Hasta el momento, las universidades nacionales dan la pelea, aunque tengo grandes reservas con palabras que se han esgrimido como “excelencia”, “mérito”, “inteligencia”, “competencias”. Mis reservas no tienen que ver con que efectivamente son puntos claves en la vida académica sino en que no deberían plantearse como verdades reveladas, al estilo religioso del gobierno con términos como inclusión y neoliberalismo, sino como objeto permanente de debate, sobre todo en un mundo como el que nos toca vivir que obliga a pensar la universidad de cara no sólo a su tradición milenaria sino a sus objetivos en el marco de la democracia y el desarrollo sostenible y, por sobre todo, en referencia al pensamiento, la ciencia, la tecnología y la cultura. Me temo que nuestras vapuleadas universidades nacionales no pueden verse como modelos de excelencia académica que privilegian el mérito, sino como apenas las instituciones donde el pensar, la investigación, el conocimiento, la formación, siguen formando parte del horizonte aunque la realidad sea tan hostil y se hayan convertido en centro de certificaciones laborales. Soy profesora de pregrado y postgrado de la Universidad Central de Venezuela, con un número sustantivamente alto de estudiantes sin tiempo para estudiar, con dificultades de todo tipo, dependientes de los materiales suministrados por el docente, con graves fallas formativas amén de limitaciones para culminar exitosamente los estudios. El esfuerzo es humanamente encomiable, mas desde el punto de vista académico es otra cosa. Cuando la educación básica y diversificada es deficiente, es mentira que la universidad venezolana puede asumir la tarea de corregir: sólo puede sobrellevar porque no tiene condiciones para nada mejor. Por supuesto, semejante situación favorece a quienes tienen ventajas por haber estudiado en otros países, contar con padres profesionales o poseer una de esas raras inteligencias fuera de serie que sobreviven a lo que sea. ¿Es esta minoría el objetivo de la educación superior pública? Supongo que no o por lo menos no exclusivamente.

El sentimentalismo de izquierda (llamarlo en este caso pensamiento es excesivo) chantajea con palabras como “inclusión”, “justicia”, “equidad” y acusa de “neoliberal” o “clasista” a quien hable de sistema de admisión. Desde trincheras distintas se echa mano a la casuística: Einstein era considerado lerdo; fulano, escritor laureado, tuvo once de promedio en bachillerato; sutano tardó diez años en graduarse de ingeniero pero se hizo millonario con una patente.
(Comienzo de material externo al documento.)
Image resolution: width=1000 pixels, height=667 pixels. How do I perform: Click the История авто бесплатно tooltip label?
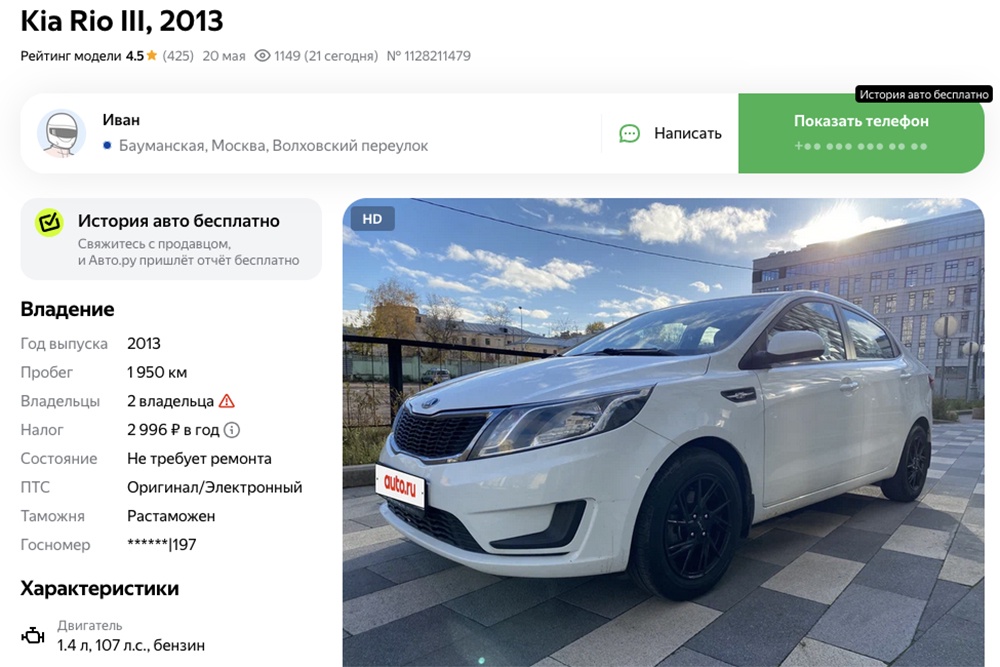pos(923,94)
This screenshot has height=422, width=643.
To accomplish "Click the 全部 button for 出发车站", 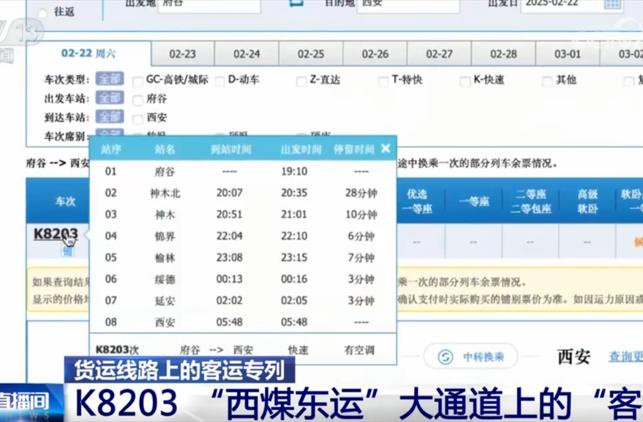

Otros discuten que las calificaciones o las pruebas de admisión solo privilegian cierto tipo de formación escolar o la inteligencia racional que requiere de condiciones sociales y económicas determinadas para su florecimiento. Perfecto, está muy bien, pero esto no responde a nuestra interrogante de inicio: si hay mil cupos para cinco mil aspirantes que podemos hacer en vista de que no hay dinero para invertir en el aumento de la cobertura ni se puede cubrir la demanda incluso racionalizando al máximo los recursos existentes (así sea dando clases de madrugada o violando la cláusula que indica que un profesor tiene que dedicarse también a la investigación y a la extensión por lo que solo puede dar máximo doce horas de clase a la semana). La respuesta, si se pudiera superar sin traumas mayores el impasse con el gobierno, se inclina por combinar los métodos conocidos hasta el momento: calificaciones, pruebas de administración y discriminación positiva (programas Pío, de la USB, y Samuel Robinson, UCV). Puede que sean discutibles pero la alternativa es dejar que todos los aspirantes entren —lo cual es hasta físicamente imposible—, experimentar con métodos alternativos (cuáles) o incurrir en la farsa despreciable del gobierno que convierte la pobreza en una cualidad en lugar de considerarla una condición.

Por ahora, este es el panorama. A futuro, las consideraciones tocan a los fundamentos, existencia y objetivos de la educación superior, cuyo proceso de destrucción habrá que superar.